Thirty-five years ago, Janet Jackson released an album that changed the course of her career, and of pop music. Control took over radio, reinvented the playbook for Black artists crossing over into pop and ushered in a whole new sound for R&B. For more than a decade after, Jackson released hit after hit and No.

Thirty-five years ago, Janet Jackson released an album that changed the course of her career, and of pop music. Control took over radio, reinvented the playbook for Black artists crossing over into pop and ushered in a whole new sound for R&B. For more than a decade after, Jackson released hit after hit and No. 1 album after No. 1 album, alongside her production and writing partners Jimmy Jam and Terry Lewis.

Jackson's influence is still evident throughout pop music: the way stars choreograph their videos, their vocal intonations, their visual presentation, the very ways in which they navigate celebrity. But today, she's rarely considered at the level of her musical peers from the '80s and '90s, such as Prince, Madonna and her brother Michael. And the moral uproar that followed her performance at the Super Bowl in 2004 showed all the ways popular culture can erase Black women and their accomplishments. Now, as society reconsiders the ways it has treated celebrities like Britney Spears, we reconsider Janet Jackson and her body of work — with help from Jam and Lewis themselves, as well as music journalist Danyel Smith.

— Sam Sanders, host of It's Been a Minute

How Control came to be

By the time she began work on her third album, Jackson was starting to chart her own path: She had annulled her marriage to singer James DeBarge and gone to Minneapolis to record with music producers James "Jimmy Jam" Harris III and Terry Lewis. On Control, Jam and Lewis wanted to write songs that drew from Jackson's own experiences.

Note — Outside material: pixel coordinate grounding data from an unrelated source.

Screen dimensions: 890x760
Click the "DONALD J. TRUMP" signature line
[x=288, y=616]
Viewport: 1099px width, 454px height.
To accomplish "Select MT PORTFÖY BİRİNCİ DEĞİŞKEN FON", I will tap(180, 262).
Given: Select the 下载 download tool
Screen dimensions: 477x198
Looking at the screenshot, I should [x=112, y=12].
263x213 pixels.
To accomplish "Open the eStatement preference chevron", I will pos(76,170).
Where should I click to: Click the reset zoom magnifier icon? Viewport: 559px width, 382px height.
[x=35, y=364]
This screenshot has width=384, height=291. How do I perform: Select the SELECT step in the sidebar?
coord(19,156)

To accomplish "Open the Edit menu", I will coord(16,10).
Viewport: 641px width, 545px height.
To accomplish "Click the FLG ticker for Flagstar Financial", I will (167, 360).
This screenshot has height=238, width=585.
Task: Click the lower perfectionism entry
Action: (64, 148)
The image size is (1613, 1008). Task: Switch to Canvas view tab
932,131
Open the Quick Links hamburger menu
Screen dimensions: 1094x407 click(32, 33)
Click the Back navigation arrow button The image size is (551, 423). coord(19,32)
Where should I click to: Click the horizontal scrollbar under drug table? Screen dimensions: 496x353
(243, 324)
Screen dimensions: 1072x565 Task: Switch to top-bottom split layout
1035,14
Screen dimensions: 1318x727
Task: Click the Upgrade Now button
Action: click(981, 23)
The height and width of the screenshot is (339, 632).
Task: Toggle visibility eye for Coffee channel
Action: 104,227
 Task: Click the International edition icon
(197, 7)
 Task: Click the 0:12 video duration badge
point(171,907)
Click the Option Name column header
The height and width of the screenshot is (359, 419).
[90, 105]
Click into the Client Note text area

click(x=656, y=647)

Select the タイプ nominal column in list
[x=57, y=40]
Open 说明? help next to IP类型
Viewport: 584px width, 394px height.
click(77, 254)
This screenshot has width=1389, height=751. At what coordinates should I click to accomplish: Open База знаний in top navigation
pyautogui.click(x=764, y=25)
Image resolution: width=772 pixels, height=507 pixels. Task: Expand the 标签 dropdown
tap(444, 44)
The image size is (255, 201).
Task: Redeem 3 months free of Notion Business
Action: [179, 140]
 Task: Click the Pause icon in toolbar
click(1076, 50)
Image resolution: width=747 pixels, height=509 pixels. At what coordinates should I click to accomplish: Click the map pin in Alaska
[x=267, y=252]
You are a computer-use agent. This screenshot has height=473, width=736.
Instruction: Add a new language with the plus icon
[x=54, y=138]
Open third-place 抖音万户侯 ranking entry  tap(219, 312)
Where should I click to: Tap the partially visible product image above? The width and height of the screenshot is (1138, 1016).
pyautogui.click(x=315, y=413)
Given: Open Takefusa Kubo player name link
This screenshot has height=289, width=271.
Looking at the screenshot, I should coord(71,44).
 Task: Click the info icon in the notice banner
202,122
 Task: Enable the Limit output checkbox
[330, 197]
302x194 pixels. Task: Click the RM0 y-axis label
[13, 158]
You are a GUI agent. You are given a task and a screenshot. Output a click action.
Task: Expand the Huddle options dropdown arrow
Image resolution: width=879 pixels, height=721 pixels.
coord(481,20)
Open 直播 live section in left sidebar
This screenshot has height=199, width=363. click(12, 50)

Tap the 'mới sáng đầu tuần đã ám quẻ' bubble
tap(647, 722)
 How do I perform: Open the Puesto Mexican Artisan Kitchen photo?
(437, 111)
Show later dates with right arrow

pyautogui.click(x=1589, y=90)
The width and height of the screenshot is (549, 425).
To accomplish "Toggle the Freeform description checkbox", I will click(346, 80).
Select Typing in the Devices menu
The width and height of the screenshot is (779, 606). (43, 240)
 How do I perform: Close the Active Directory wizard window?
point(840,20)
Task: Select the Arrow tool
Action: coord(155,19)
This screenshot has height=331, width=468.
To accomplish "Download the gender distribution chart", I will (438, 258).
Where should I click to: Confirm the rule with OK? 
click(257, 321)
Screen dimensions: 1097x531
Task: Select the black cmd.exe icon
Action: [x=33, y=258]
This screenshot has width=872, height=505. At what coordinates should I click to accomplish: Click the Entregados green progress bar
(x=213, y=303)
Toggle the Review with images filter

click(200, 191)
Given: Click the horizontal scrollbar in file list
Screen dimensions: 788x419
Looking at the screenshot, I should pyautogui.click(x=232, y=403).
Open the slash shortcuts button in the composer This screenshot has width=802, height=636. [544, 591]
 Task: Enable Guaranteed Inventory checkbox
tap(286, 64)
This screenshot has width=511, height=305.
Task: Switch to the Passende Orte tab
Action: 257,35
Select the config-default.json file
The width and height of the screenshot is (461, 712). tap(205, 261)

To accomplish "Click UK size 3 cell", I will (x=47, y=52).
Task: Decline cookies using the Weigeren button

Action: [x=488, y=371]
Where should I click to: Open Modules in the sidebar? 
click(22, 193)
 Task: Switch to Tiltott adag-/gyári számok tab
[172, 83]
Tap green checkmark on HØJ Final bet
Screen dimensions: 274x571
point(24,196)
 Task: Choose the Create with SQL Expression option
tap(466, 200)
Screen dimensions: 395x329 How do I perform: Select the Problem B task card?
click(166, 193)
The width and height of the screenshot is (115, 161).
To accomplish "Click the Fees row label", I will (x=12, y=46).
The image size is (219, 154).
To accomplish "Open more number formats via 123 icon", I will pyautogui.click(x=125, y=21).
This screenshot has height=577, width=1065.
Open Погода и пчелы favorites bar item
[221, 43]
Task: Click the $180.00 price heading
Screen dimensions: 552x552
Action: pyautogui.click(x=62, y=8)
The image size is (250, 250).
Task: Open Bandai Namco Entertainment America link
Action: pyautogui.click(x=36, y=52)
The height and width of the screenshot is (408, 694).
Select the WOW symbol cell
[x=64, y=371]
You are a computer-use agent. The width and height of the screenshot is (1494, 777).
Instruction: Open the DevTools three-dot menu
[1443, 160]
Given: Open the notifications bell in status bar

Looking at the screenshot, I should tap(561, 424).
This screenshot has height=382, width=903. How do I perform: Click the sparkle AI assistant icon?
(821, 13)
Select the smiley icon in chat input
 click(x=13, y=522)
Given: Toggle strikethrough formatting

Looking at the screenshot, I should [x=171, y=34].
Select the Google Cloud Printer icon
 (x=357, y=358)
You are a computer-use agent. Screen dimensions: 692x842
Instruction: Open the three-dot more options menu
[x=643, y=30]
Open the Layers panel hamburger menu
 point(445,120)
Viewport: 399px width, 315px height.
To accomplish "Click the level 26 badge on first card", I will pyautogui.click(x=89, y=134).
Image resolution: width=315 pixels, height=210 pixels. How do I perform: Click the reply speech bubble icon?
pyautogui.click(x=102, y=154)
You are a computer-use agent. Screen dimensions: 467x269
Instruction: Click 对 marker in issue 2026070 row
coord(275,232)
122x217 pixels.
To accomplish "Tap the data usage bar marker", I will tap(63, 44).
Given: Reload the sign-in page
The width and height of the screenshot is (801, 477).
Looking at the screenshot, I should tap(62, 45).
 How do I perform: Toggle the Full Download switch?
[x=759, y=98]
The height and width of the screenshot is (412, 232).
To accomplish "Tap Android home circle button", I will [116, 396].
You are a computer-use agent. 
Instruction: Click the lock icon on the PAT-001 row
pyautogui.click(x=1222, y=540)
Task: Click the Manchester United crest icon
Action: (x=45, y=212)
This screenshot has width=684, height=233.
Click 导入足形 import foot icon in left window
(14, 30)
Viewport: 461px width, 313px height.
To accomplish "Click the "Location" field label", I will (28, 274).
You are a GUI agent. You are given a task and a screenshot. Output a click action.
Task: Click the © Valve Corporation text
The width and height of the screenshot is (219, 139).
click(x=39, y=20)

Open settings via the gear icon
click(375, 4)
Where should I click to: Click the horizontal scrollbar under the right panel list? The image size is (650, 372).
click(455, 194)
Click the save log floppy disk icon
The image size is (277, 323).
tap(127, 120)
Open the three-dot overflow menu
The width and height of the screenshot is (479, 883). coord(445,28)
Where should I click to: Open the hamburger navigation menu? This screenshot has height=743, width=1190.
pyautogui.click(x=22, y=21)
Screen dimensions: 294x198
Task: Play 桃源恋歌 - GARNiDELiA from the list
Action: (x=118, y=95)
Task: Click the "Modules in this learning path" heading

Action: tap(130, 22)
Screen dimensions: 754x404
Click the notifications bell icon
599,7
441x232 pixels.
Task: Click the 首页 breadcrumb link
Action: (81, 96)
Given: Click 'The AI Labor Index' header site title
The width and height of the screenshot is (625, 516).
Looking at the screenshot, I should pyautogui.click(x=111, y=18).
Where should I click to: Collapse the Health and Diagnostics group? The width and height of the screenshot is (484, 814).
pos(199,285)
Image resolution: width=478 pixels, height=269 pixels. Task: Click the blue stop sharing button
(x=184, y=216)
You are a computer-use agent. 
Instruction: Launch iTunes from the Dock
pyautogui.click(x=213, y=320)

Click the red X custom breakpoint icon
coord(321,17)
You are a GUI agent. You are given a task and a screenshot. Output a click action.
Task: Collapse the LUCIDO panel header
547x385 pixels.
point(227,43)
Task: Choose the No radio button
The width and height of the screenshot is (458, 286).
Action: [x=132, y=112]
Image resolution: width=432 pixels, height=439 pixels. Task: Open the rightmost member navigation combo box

Jimmy Jam: She had a beautiful voice, first of all. But what we thought was ... when she was young, she had all this attitude. She was like Miss Attitude. ... And so our thought was if we could work with her, we could bring a little bit of that attitude out.

Terry Lewis: There's a couple words that describe her if I had to break it down: fearless, relentless, beautiful. Like a beautiful texture, and very in control.

Jam: She was ready to go out on her own. And the other piece to the puzzle here was that she was really ready to sing. The first two albums that she did, she did between a lot of other things — and the idea of her singing wasn't really her idea, it was more her dad's idea. ... When we got around to Control she was in a space where she actually wanted to be an artist. When we showed her some of the Control lyrics she said, well, wait a minute, this is what we've been talking about.

Lewis: A lot of people say that Janet is not a great singer, but Janet is a great singer. In order to be a great singer, you don't have to be the loudest singer. You just have to have control of what you like to do. And to me, style wins over volume.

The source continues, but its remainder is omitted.